Pay attention and play
What might start out as a curiosity about your favorite houseplant can quickly lead to a fun game and an attention-grabbing activity for your cat. When your cat dance on the kitchen counter or stroke your plants, you can say no and shovel them up. This, in turn, can signal a positive association of do this activity, get people’s attention.
“In our culture, severe hunger or thirst is an atypical condition,” writes researcher RA Butler. In his work titled The Acquired Motivation and the Curiosity Investigative Engine, Butler explored the idea that biological need is not the cause of curiosity in modern civilizations, but that curiosity is manifested by the need to be loved and to belong. Would our modern cats, with automatic feeder and drip fountainit is in therefore curious and therefore Nosy because they want to understand and bond with their favorite person? I like to think so.
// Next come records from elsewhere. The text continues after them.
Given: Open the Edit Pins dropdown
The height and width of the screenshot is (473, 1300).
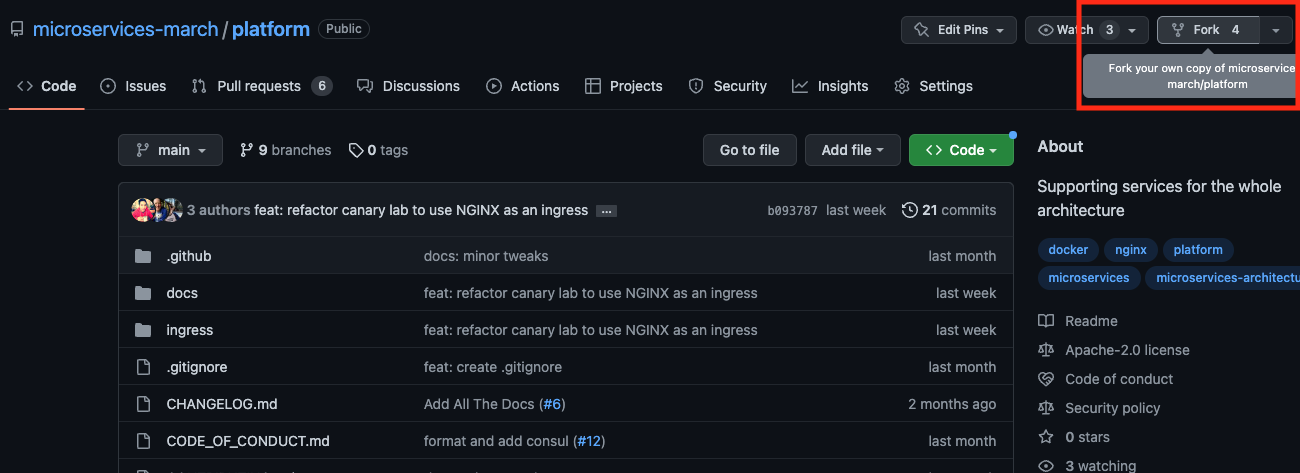Looking at the screenshot, I should click(x=959, y=30).
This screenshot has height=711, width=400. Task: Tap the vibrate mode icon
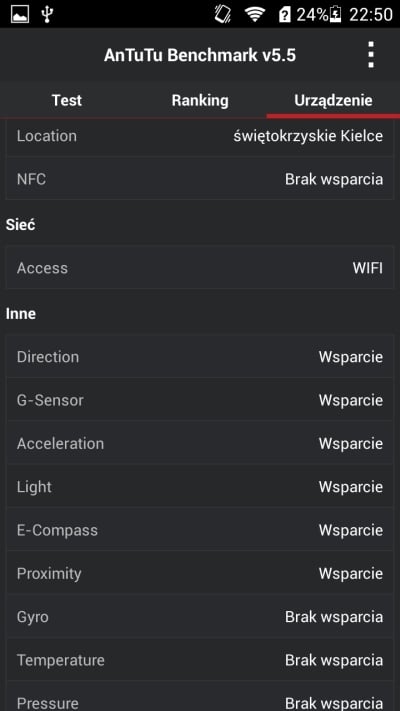click(x=223, y=15)
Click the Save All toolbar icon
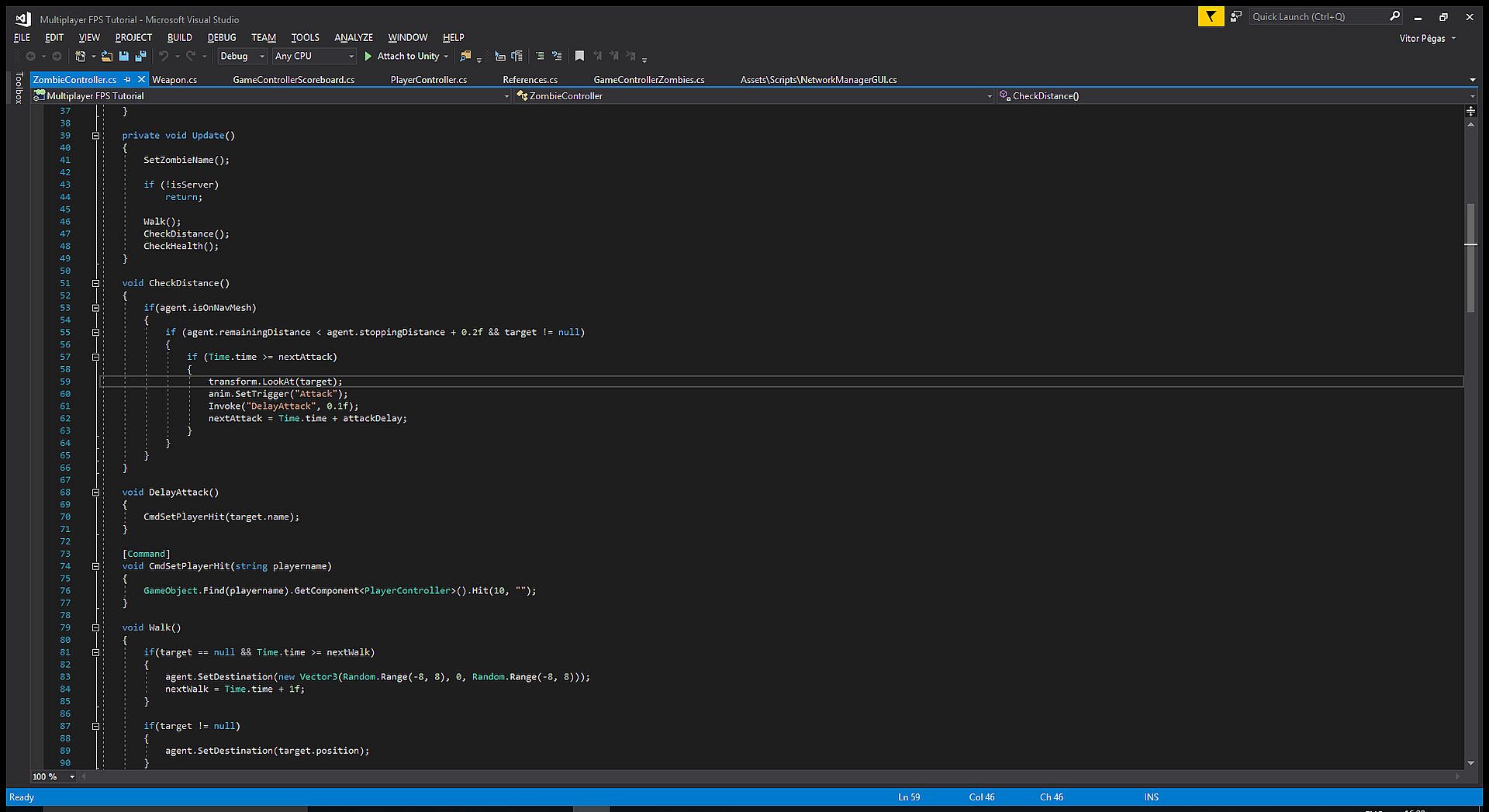 (140, 56)
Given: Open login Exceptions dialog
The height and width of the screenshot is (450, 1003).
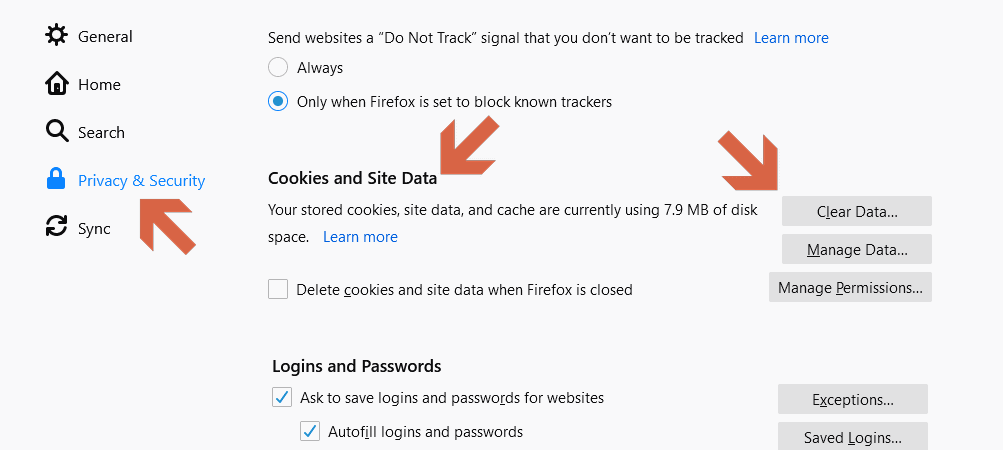Looking at the screenshot, I should coord(852,400).
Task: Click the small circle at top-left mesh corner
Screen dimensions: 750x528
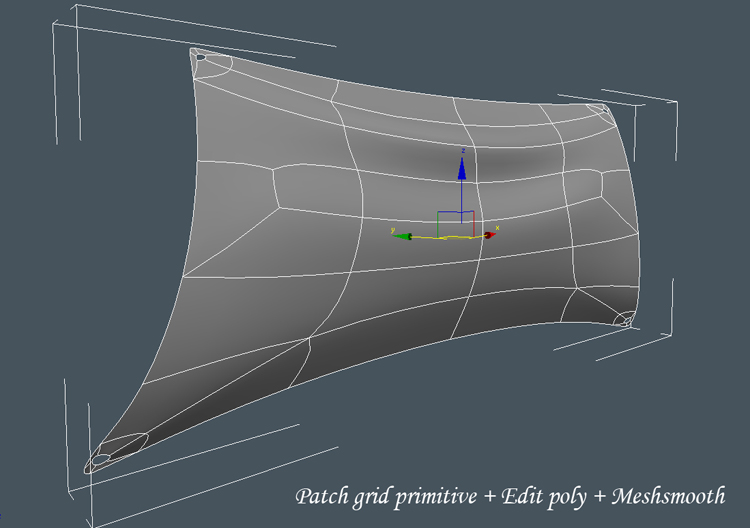Action: (200, 57)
When a cat’s curiosity becomes a problem
Like hitting your favorite houseplant, curiosity can lead to destructive or unwanted behavior. Dr. Delgado says it’s prudent to treat unwanted behavior as curiosity. Usually, there is a basic need your cat is looking for.
“I will not consider aggressive behavior is a sign of curiosity,” says Dr. Delgado. For any change in behavior, it’s best to see your veterinarian first. Then, she says, focus on providing your cat with a healthy and attractive environment. Healthy outlets for natural behaviors such as climbing, scratching, and hunting should put an end to undesirable behaviors caused by naive curiosity.
Curiosity is a fundamental part of being a cat and is key to their survival. A curious cat that is lovable, endearing, and sometimes naughty. Their curiosity was contagious—why do they love chains and why do they sit on paper? However, curiosity should not be confused with cats talking about needs like getting rich or seeing the vet. When in doubt about your cat’s strange, unusual, or undesirable behaviors, talk to your vet or trusted feline behaviorist.